We business journalists are suffering from an acute shortage of crisis metaphors. Or so it appears from this morning’s newspaper, in which Fannie Mae’s accounting scandal, the Pension Benefit Guaranty Corporation’s (PBGC) solvency problems and the growing demographic pressures on Social Security are all likened, in different articles, to the savings and loan crisis of the late 1980s.

I like a good metaphor as much as the next guy (as long-suffering Worth readers can confirm). But while all three of these problems arguably have something in common with the sorry S&L spectacle—they all demonstrate what happens when government regulations and institutions fail to keep pace with structural changes in the financial markets—the specter of impending disaster is overbought.
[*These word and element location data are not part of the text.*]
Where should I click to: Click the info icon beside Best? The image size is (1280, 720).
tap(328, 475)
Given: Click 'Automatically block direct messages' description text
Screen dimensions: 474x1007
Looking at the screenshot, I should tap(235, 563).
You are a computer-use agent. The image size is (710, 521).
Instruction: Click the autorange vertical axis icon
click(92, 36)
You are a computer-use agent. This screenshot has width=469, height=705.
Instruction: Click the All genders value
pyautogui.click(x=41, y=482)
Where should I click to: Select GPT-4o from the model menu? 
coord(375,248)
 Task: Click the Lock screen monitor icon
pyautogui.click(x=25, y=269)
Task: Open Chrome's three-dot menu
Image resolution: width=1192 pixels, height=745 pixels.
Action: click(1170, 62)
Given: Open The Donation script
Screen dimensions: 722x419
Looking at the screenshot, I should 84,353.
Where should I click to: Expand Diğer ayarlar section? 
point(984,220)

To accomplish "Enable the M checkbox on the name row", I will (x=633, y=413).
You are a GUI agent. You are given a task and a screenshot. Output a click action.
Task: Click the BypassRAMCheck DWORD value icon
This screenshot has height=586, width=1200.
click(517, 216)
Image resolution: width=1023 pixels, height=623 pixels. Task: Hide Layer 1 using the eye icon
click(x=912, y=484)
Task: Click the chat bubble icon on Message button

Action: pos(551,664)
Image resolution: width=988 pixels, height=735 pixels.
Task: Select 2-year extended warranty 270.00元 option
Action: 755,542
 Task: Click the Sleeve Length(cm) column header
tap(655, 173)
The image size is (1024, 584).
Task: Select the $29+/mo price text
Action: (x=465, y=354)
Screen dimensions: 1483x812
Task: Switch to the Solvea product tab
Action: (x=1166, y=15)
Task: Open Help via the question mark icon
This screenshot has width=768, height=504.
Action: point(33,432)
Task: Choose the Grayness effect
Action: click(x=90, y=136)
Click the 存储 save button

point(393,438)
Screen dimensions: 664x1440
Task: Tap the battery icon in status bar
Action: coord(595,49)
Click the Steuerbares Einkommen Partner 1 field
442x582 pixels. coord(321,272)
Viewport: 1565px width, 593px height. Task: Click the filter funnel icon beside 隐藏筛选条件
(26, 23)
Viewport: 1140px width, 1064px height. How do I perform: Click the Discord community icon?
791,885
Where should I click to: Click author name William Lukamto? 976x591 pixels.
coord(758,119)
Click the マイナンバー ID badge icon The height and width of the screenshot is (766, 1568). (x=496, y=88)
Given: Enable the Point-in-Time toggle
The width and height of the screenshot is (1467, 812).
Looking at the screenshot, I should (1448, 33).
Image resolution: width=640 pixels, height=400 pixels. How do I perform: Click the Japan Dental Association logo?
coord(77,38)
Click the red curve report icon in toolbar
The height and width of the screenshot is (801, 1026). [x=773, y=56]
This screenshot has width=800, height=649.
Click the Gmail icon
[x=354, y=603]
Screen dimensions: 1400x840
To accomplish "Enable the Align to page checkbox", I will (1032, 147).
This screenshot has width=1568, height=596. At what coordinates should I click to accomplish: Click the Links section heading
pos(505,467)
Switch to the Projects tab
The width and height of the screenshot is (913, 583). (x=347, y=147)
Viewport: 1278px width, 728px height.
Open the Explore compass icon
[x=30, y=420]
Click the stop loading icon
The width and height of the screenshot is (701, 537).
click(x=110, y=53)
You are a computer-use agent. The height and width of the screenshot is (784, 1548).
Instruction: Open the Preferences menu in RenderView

Fannie Mae remains solvent; its ability to increase its capital reserves to levels the government now demands without flinching demonstrates the depth and liquidity of its asset base. The PBGC’s growing deficit will be a mounting burden to taxpayers as healthy companies continue to opt out of its insurance, leaving it to tend to the walking wounded. But barring a massive downturn in the economy (which could suddenly lumber the agency with a host of failed companies’ pensions), it is a tragedy that will most likely play out over decades. Social Security—well, that’s anyone’s guess at this point, but I think its constituency is so broad, and the stakes so high, that the government won’t screw it up too badly.